A general goal of scientific inquiry is to accumulate knowledge for its own sake and for it to be applied to societal problematics so that the quality of global life may be sustained and improved upon. An initial step in the pursuit of scientific knowledge is to conceptualize the “order of things” (from Foucault). This requires care in the identification and definition of concepts such as “sustainability,” “ecological footprint” and the nature of each of their “causes.” Errors here are fundamental, and, unfortunately, frequent. I will not mention the specifics of the 10 articles I have just read. I will focus instead on a well-cited study by US authors (hereafter XYZ) that have a substantial and well-deserved readership, but one of their most respected articles reports some questionable procedures that serve as a counter example of the optimal conduct of inquiry. The article appeared in the American Sociological Review (ASR), and investigated the empirical veracity of different theorizations about “sustainability,” or perhaps the “ecological footprint.” It is very difficult to discern which of these concepts the authors intended to address. While the footprint and sustainability are very different concepts, they are used interchangeably throughout the XYZ article. Sustainability is accurately captured by the Brundtland Commission of the United Nations in 1987 (Our Common Future). There are three sustainability forms and only one of them directly reflects an environmental dynamic. Further discussion of the construction of the ecological footprint concept is provided in the pioneering work of Mathis Wackernagel and William Rees. Both of these conceptualizations were available long before the XYZ article was printed by the ASR. As an early step in the research process, exacting conceptualization is a requisite and it is hoped that researchers in developing and developed countries alike adopt this conventional procedure.

§ **Task brief**: Carry the passage on defining sustainability and the ecological footprint forward with a few more sentences, starting after its final line.

§ **Provided data**:
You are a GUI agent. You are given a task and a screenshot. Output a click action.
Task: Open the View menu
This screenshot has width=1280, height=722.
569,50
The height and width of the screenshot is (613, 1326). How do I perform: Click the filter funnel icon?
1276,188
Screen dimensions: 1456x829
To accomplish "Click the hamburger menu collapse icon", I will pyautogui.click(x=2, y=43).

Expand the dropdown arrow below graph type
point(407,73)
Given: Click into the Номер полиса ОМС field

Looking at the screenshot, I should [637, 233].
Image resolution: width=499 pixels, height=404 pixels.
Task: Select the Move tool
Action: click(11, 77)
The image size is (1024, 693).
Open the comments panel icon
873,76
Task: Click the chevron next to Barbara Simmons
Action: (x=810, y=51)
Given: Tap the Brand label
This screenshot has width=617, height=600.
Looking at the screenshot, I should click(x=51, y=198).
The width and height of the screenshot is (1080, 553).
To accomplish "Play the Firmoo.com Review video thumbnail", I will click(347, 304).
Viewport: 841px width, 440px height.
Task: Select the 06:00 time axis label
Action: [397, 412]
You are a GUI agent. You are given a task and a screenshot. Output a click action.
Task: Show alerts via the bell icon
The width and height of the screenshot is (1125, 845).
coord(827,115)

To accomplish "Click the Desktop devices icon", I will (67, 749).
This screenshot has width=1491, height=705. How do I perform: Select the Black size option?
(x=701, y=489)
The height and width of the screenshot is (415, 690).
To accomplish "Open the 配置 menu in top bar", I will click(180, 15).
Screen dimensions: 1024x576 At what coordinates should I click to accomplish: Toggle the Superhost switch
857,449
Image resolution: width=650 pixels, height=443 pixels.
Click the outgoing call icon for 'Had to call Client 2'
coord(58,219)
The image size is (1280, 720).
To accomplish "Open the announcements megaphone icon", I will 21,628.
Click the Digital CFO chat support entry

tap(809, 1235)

§ **Answer to the task**:
With regard to causes of the ecological footprint (and not, of course, social, economic, and environmental “sustainability”) one key causal force introduced in the ASR article is inspired by worldsystem theory (Wallerstein; see also Portes, Chase-Dunn and Snyder and Kick). The theory posits nations’ different positions in the world system determine variations in their internal attributes. For instance, national dominance in international trade, military power, cultural dominance, and political surveillance, the multiple networks as used by Snyder and Kick, have been shown to affect everything from national economic growth and inequality to food insecurity and environmental degradation. To my amazement, the XYZ paper chose “foreign debt” to conceptualize and measure world-system position, instead of the multiple international linkages measure empirically derived by Snyder and Kick, which is the industry standard. It has been cited and used frequently in this type of situation (Snyder and Kick; Kick et al.,). Unsurprisingly, debt was found to have no impact whatsoever on the ecological footprint (sustainability?) variable by XYZ. However, the Snyder and Kick selection, or a more recent proxy of it, have been found to be causally associated with a variety of outcomes, including a number of environmental ones, such as the ecological footprint. XYZ recognize this frailty in the appropriate choice of the independent variable in their footnote 17, introducing Snyder and Kick’s alternative at some length, but they never explain WHY they chose the conceptually inferior “debt” variable in the first place. Again, the lesson is exacting conceptualization.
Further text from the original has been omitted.